• [Instructions to follow]
Count the lines below that carry the word "agent". Answer with that number alone.

Top of Exercise materials

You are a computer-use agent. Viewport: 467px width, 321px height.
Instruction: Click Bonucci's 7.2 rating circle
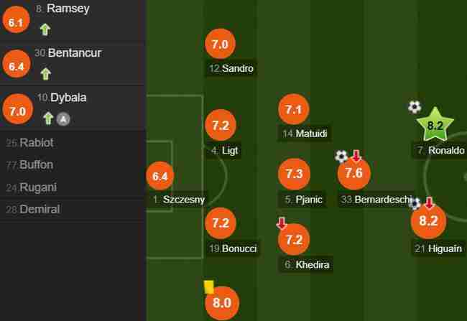point(221,223)
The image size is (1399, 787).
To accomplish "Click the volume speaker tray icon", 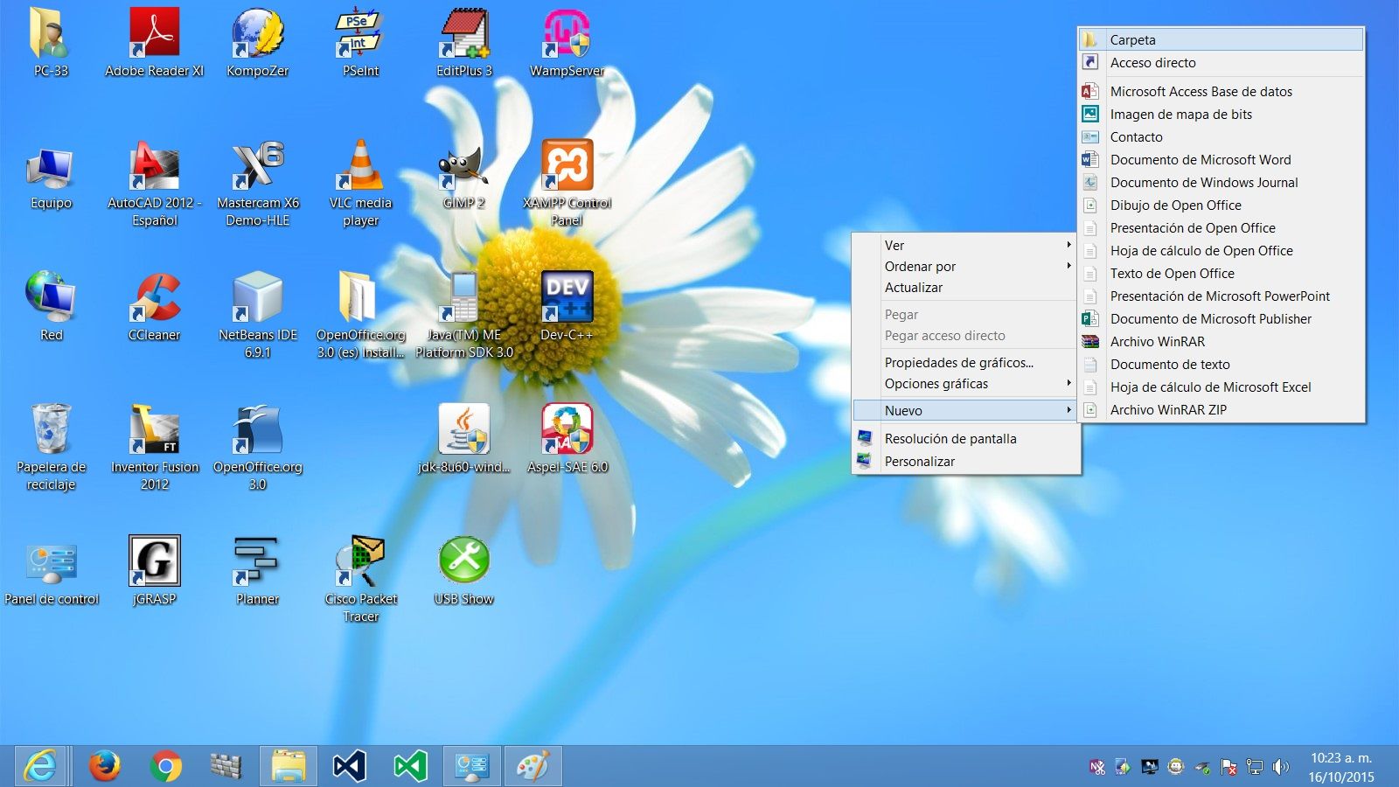I will coord(1281,767).
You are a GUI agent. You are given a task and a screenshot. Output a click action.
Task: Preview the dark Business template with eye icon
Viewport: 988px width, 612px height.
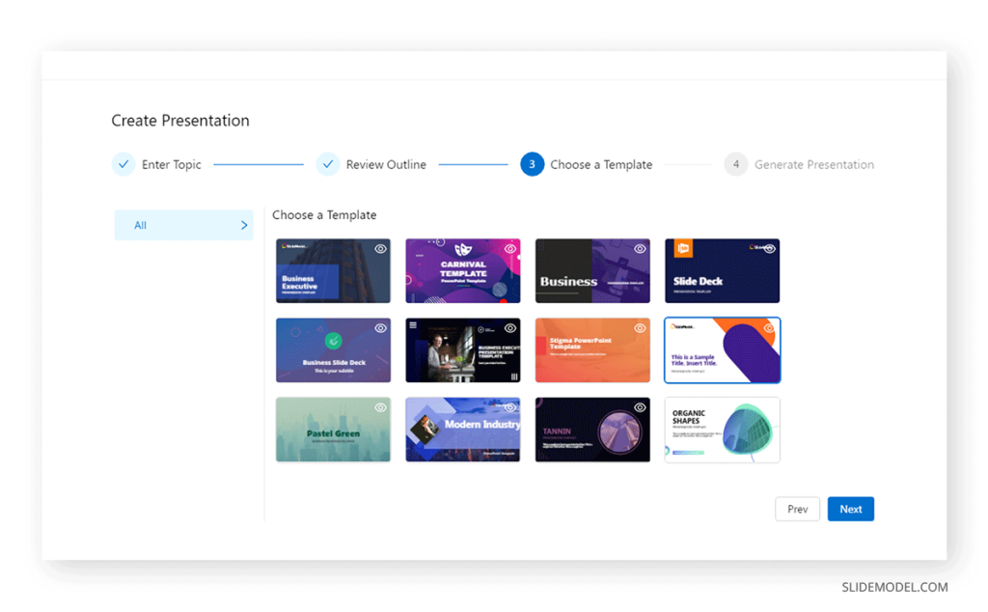point(640,249)
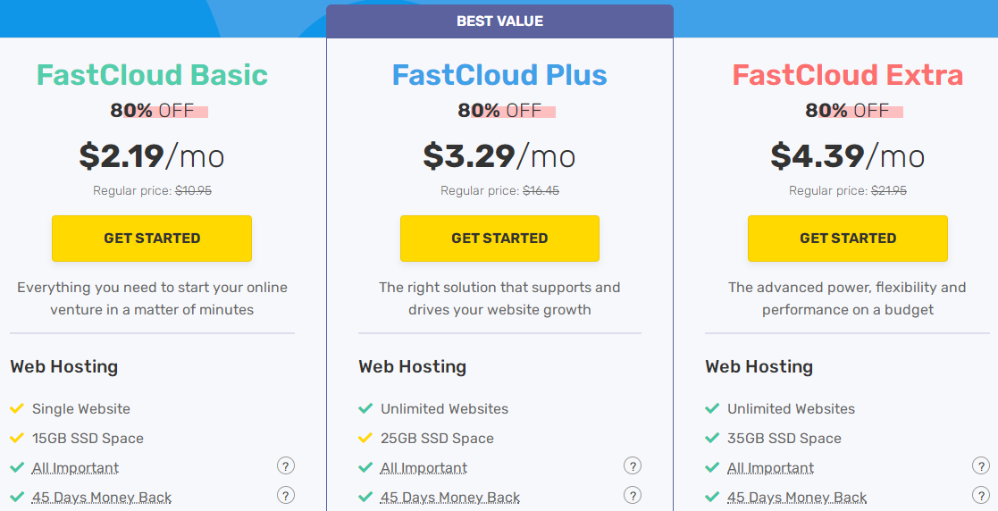
Task: Click Unlimited Websites text in Plus plan
Action: click(x=444, y=409)
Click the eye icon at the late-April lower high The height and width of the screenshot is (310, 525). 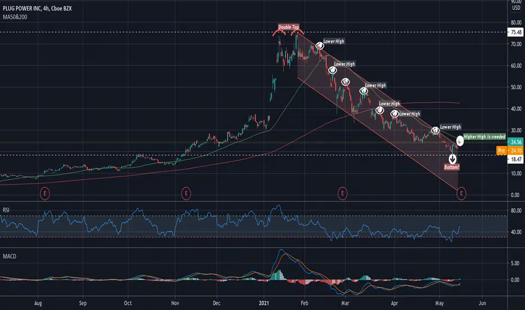point(435,130)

Bottom of Exercise materials

• [Output for this exercise]
2